Faschismus

F

Der Faschismus (von lateinisch fasces bzw. italienisch fascio, "Rutenbündel") ist eine politische Bewegung, die gegen Ende des Ersten Weltkriegs in Italien entstand und sich u.a. auf agrarrevolutionäre Vereinigungen von Landarbeitern berief, die sich bereits Ende des 19. Jahrhunderts gebildet hatten und selbst fasci rivoluzionari nannten. Der einstige Marxist Benito Mussolini nahm den Ausdruck fascio auf und gründete 1919 in Mailand mit einigen Gefährten den ersten fascio di combattimento (Kampfbund).

Die faschistische Bewegung, die sich von allem Anfang an auch als Gegenkraft zum italienischen Kommunismus verstand, war trotz ihres national- und sozialrevolutionären Gehabes in ihren Zielen stets totalitär, antiliberal, antidemokratisch und antiparlamentarisch. Sie vertrat einen extremen Nationalismus, dem sich das Individuum bedingungslos unterzuordnen hatte, verfolgte expansionistische Ziele, und ihre Strukturen waren autoritär und hierarchisch (Führerprinzip).

1921 bildete sich aus Mussolinis Kampfbund der "Partito Nazionale Fascista" (PNF); innerhalb des PNF organisierte sich der Wehrverband der berüchtigten "Schwarzhemden", deren Mitglieder die Straßen terrorisierten und politische Gegner sowie Abweichler gewaltsam verfolgten.

Nach dem Vorbild Mussolinis, der im Oktober 1922 die Macht in Italien übernahm, bildeten sich faschistische Bewegungen und Parteien in zahlreichen europäischen Ländern – in Spanien die "Falange", in Rumänien die "Eiserne Garde", in Kroatien die "Ustaschi", in Ungarn die "Pfeilkreuzler"; faschistische Gruppierungen entstanden auch in Frankreich, Portugal, Belgien, den Niederlanden, Großbritannien und selbst in der Schweiz und in Skandinavien.

Der italienische Faschismus beeinflusste auch große Teile der österreichischen Heimwehren, die sich allerdings zusätzlich durch ihren betont katholischen Klerikalismus auszeichneten. Die Politik von Engelbert Dollfuß, die seit 1933 auf eine systematische Ausschaltung der Demokratie und auf die Errichtung eines "ständischen" Staatsgefüges jenseits von Klassengegensätzen hinauslief, wird zumeist als österreichische klerikale Spielart des Faschismus (Austrofaschismus) bezeichnet.

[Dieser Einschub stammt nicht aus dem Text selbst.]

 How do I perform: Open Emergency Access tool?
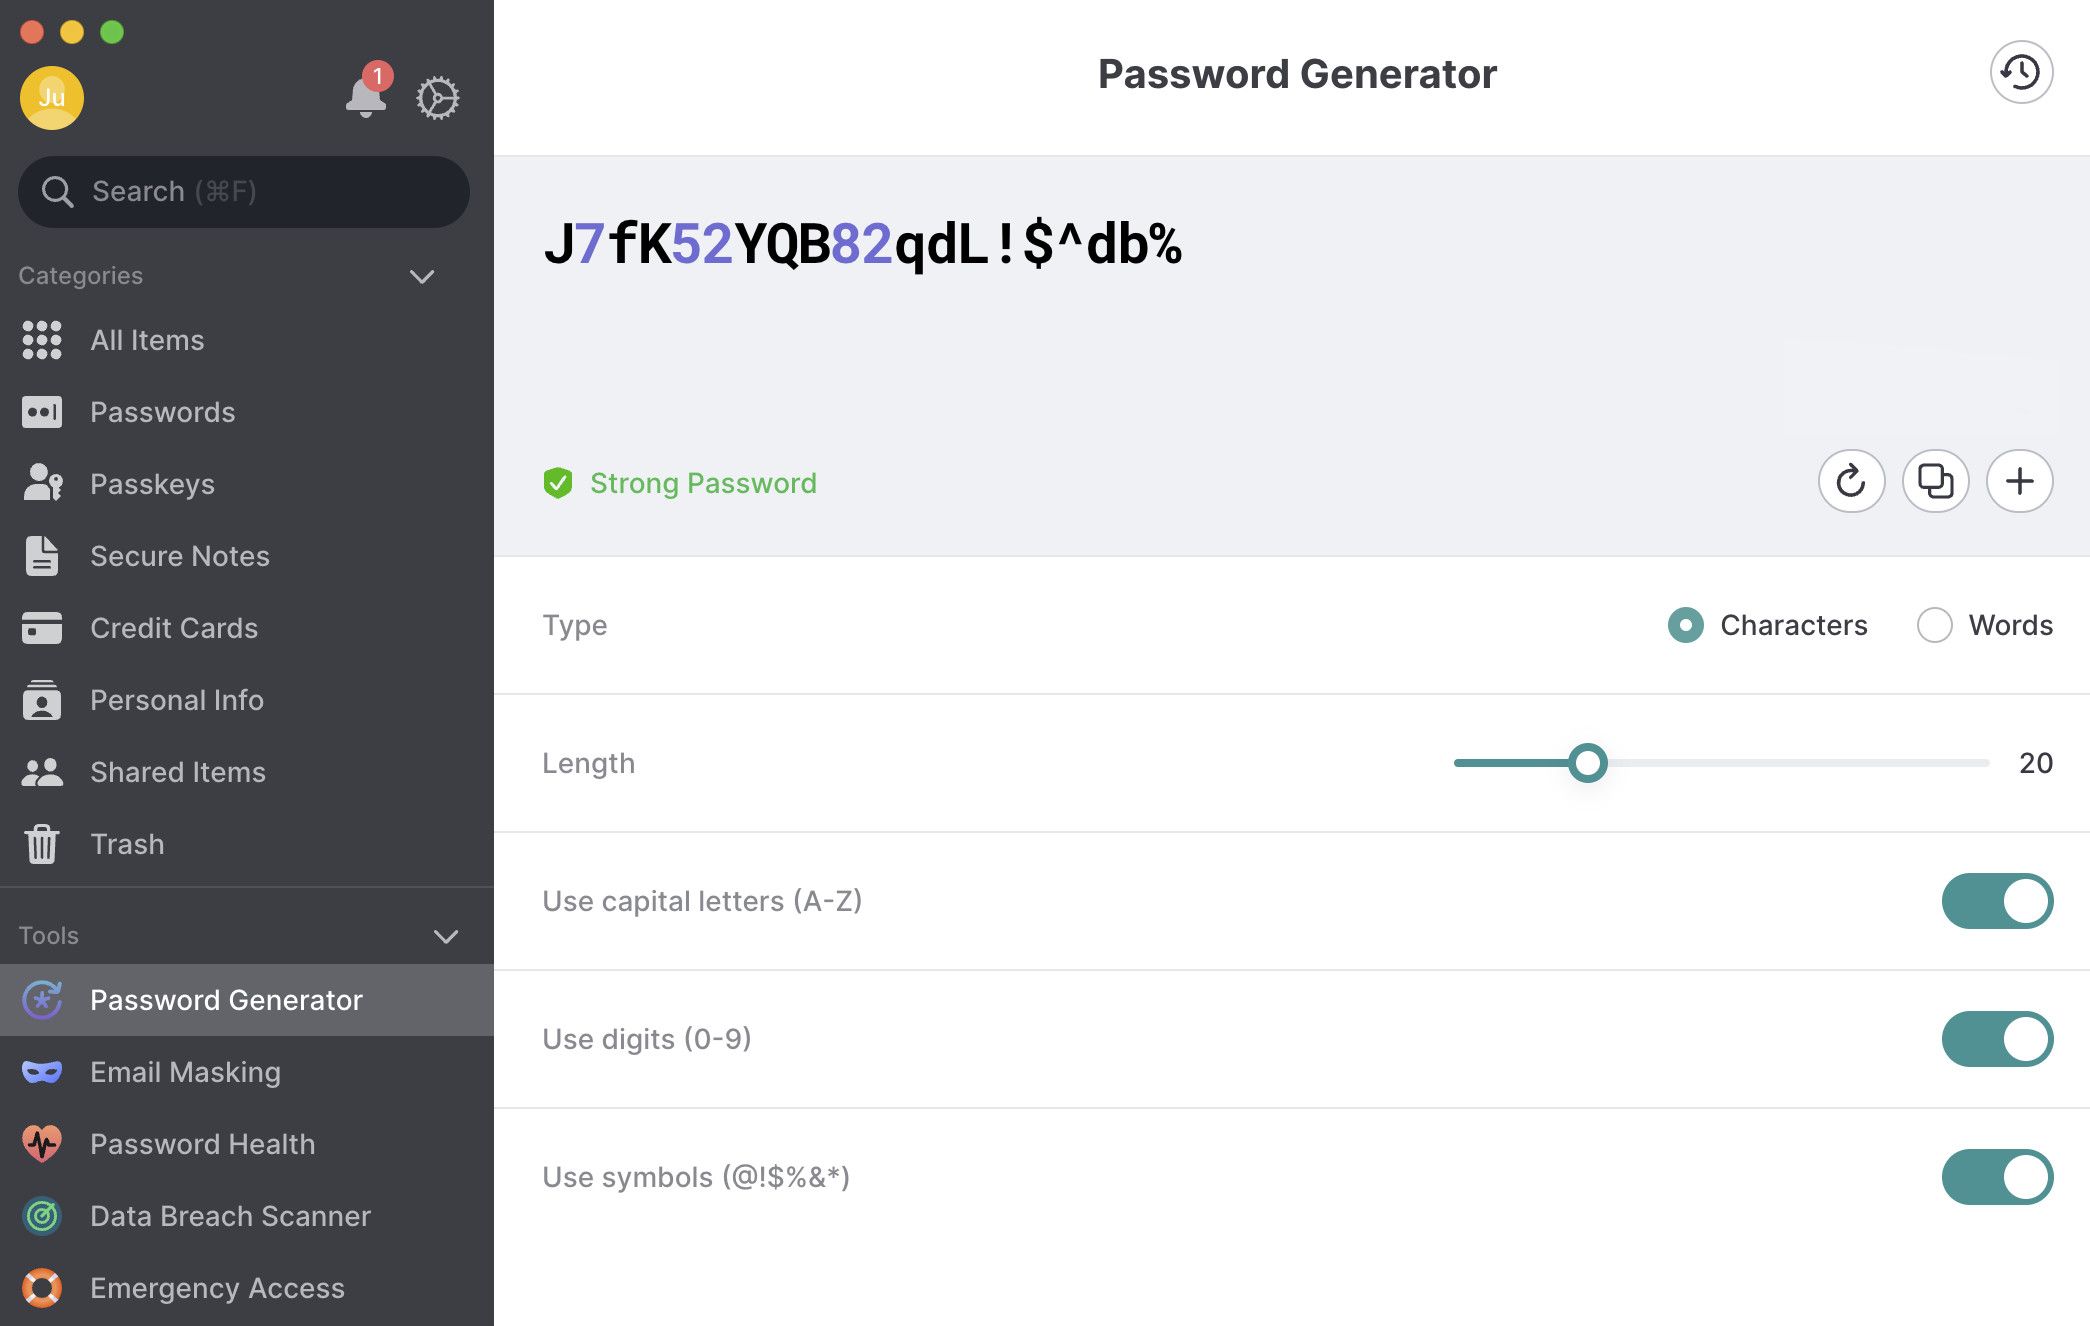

Der deutsche Nationalsozialismus teilte zwar viele Merkmale der faschistischen Bewegung (insbesondere das Führerprinzip), unterschied sich aber v.a. in seinem obsessiven Antisemitismus, der über die anfängliche Entrechtung der Juden schließlich in deren systematische Vernichtung (Genozid) mündete, wesentlich vom italienischen Faschismus, der im Prinzip an der Monarchie und der Verbundenheit zur katholischen Kirche und deren Werten festhielt.

Auch nach 1945 gab es, v.a. in Mittel- und Südamerika, diktatorische Regime mit gewissen faschistoiden Merkmalen. Ideologisch am engsten mit dem Faschismus verwandt war dabei der argentinische "Peronismus".

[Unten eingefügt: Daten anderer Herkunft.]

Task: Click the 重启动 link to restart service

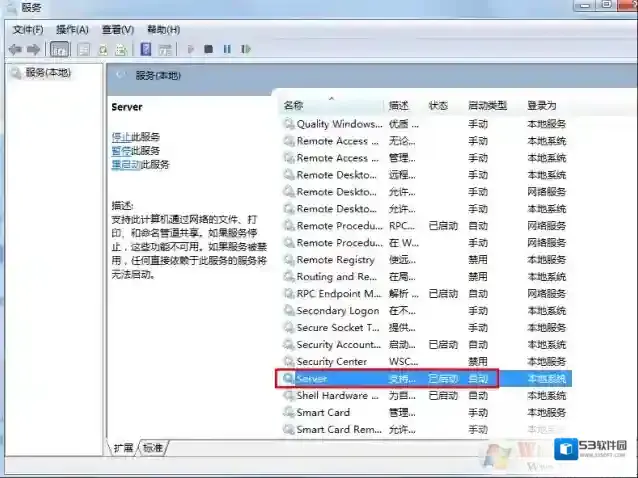Action: click(x=125, y=165)
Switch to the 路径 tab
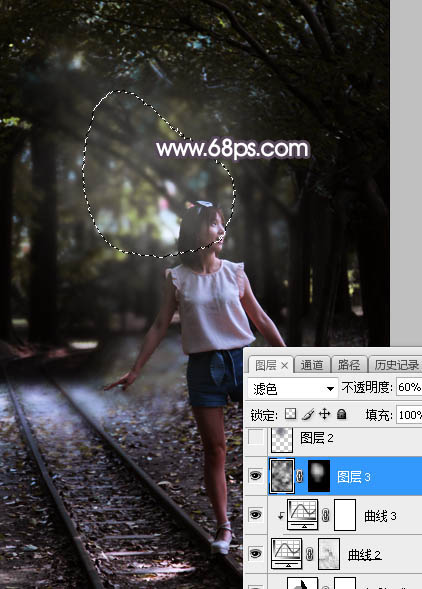The width and height of the screenshot is (422, 589). pyautogui.click(x=348, y=365)
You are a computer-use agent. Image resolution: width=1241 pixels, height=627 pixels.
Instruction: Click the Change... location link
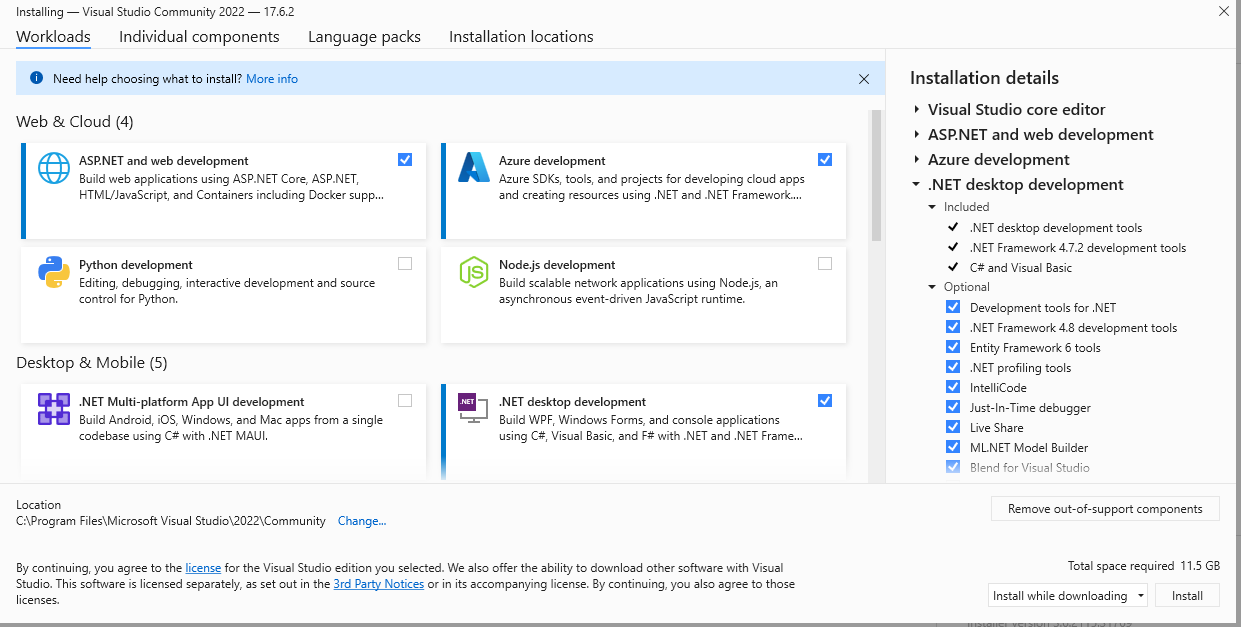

In der Studentenbewegung der 1960er Jahre kam es zu einer intensiven theoretischen Auseinandersetzung mit dem Faschismusbegriff, der allerdings nicht selten inflationär zur Verunglimpfung aller politischen Gegner missbraucht wurde. Ein neueres Phänomen ist die Gruppe der sogenannten "Identitären" – die Identitäre Bewegung Österreichs wurde 2012 gegründet –, laut Dokumentationsarchiv des Österreichischen Widerstandes handelt es sich bei der IBÖ um eine rechtsextreme Jugendorganisation mit vielfältigen faschistischen Anklängen in Theorie, Ästhetik, Rhetorik und Stil.

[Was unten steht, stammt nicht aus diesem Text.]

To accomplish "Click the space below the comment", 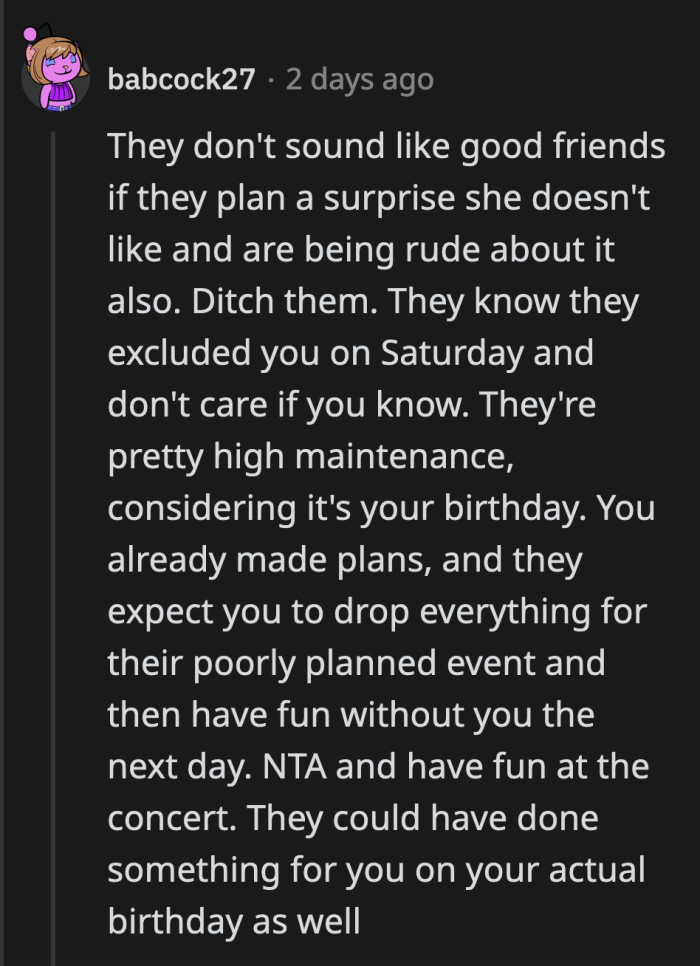I will (x=350, y=957).
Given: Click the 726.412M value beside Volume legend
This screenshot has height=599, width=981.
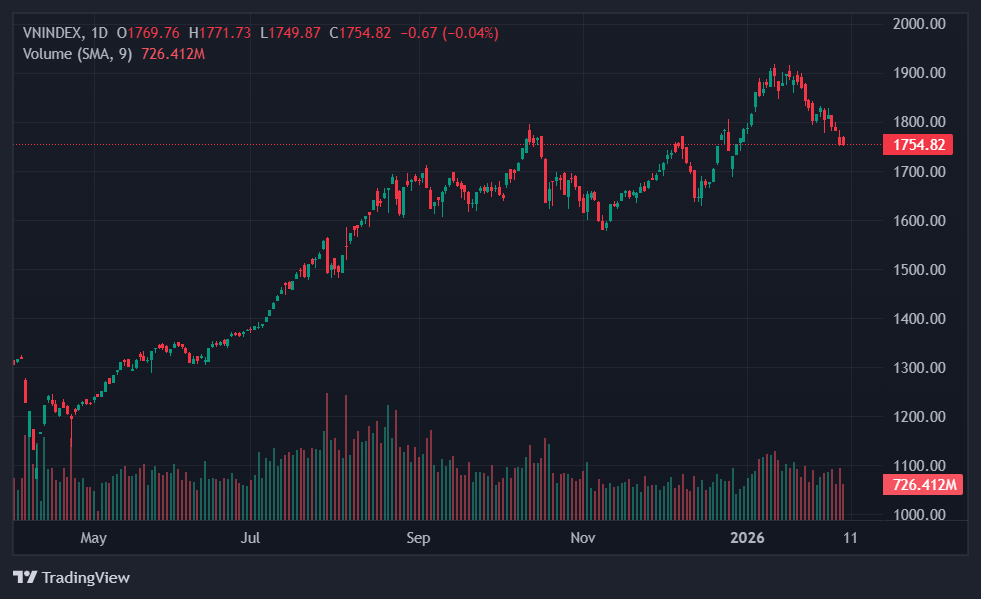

Literatur: Claus-Ekkehard Bärsch, Die politische Religion des Nationalsozialismus, 1998; Wolfgang Benz, Hermann Graml, Hermann Weiß, Enzyklopädie des Nationalsozialismus, 1997; Christof Dipper, Rainer Hudemann, Jens Petersen (Hrsg.), Faschismus und Faschismen im Vergleich, 1993; Roger Griffin, Fascism, 3 Bde., 2004; Reinhard Kühnl, Faschismustheorien. Ein Leitfaden, 1990; Ernst Nolte, Der Faschismus in seiner Epoche, 1963; Stanley Payne, Geschichte des Faschismus. Aufstieg und Fall einer europäischen Bewegung, 2001; Richard Saage, Faschismustheorien, 1997; Wolfgang Wippermann, Faschismustheorien. Die Entwicklung der Diskussion von den Anfängen bis heute, 1997.